__SUPPLIED ENTRIES__.
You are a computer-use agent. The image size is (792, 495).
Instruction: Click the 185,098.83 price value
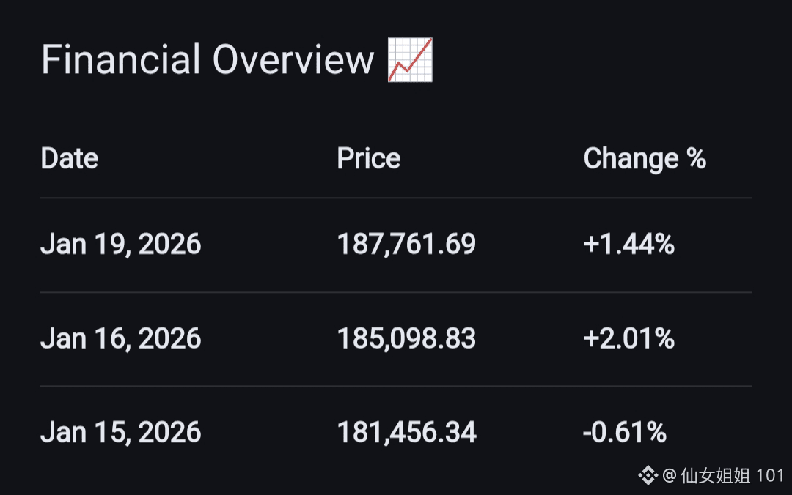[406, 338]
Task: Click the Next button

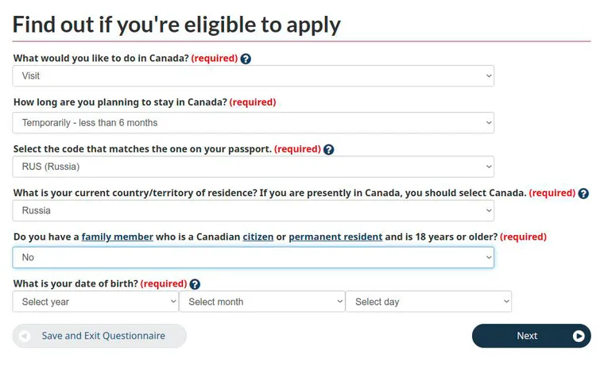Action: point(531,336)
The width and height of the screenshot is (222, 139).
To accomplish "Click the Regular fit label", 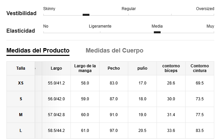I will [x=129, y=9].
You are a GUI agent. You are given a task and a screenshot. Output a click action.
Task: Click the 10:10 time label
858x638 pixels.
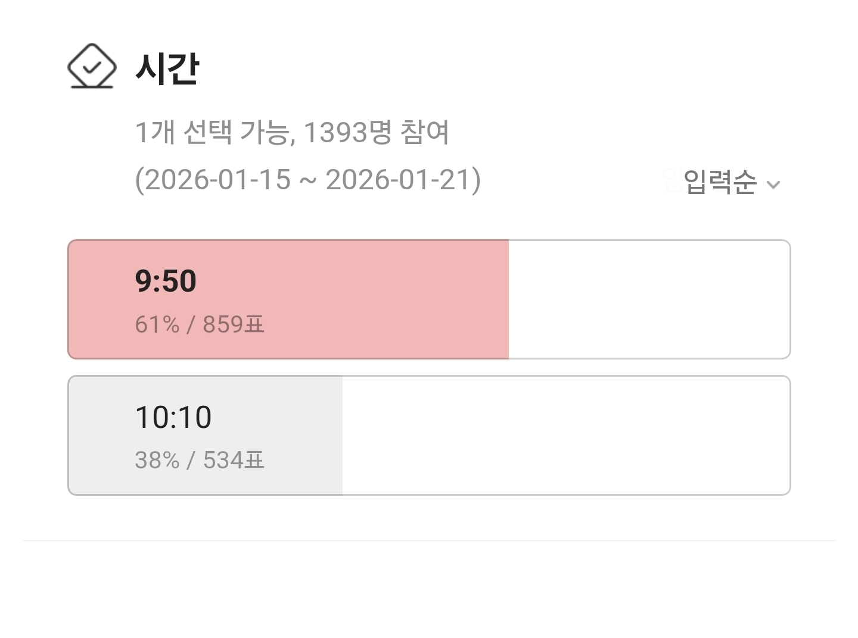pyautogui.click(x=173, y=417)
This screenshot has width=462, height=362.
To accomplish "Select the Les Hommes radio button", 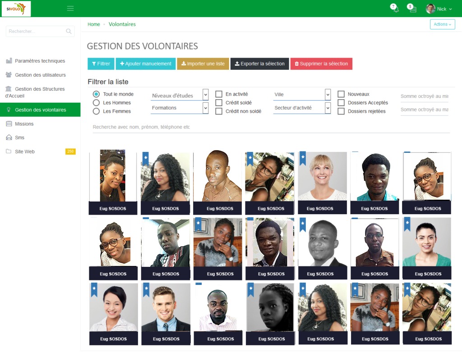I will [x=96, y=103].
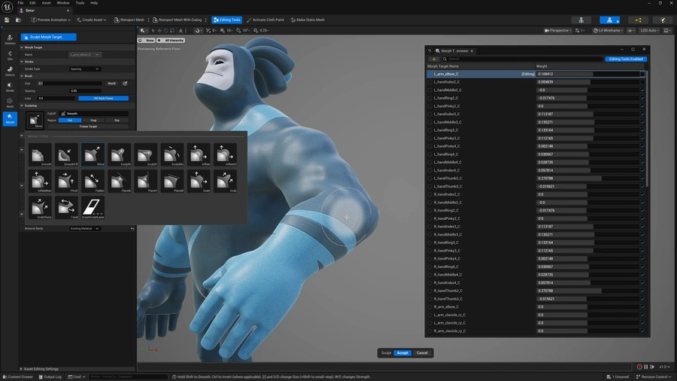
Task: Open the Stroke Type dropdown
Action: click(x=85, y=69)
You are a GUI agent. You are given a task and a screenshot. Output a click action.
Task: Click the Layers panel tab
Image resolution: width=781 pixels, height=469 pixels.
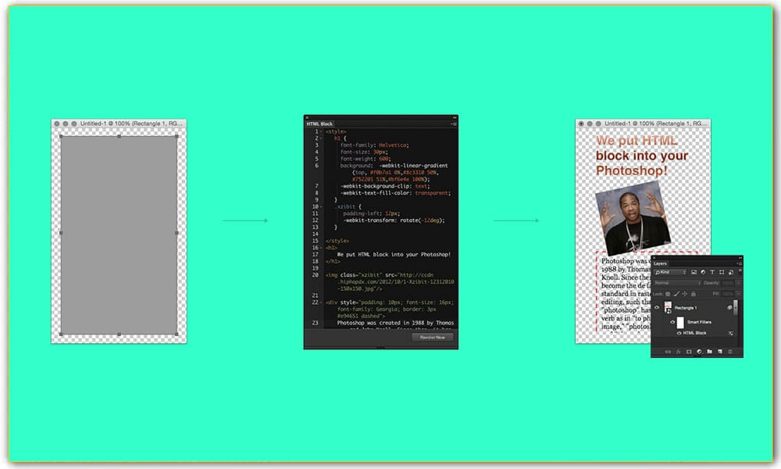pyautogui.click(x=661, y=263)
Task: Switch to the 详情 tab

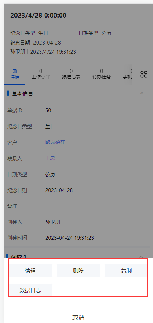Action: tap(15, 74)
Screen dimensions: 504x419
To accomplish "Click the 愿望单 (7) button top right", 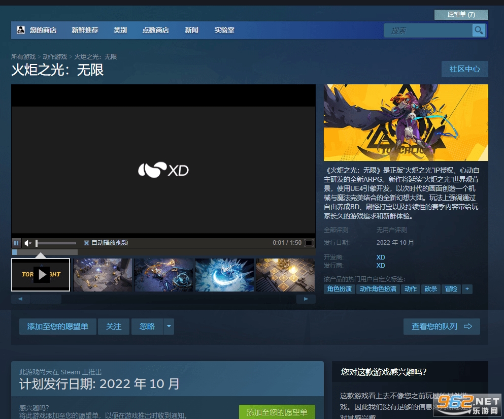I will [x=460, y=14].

__PROBLEM DETAILS__. Find every line in the records above that contains the string "screenshot", matching its case exactly, and copy each of those lines.

__WRITTEN ANSWER__.
The width and height of the screenshot is (222, 139).
You are a GUI agent. You are given a task and a screenshot. Output a click action.
This screenshot has width=462, height=362.
You are a GUI agent. You are given a task and a screenshot. Output a click action.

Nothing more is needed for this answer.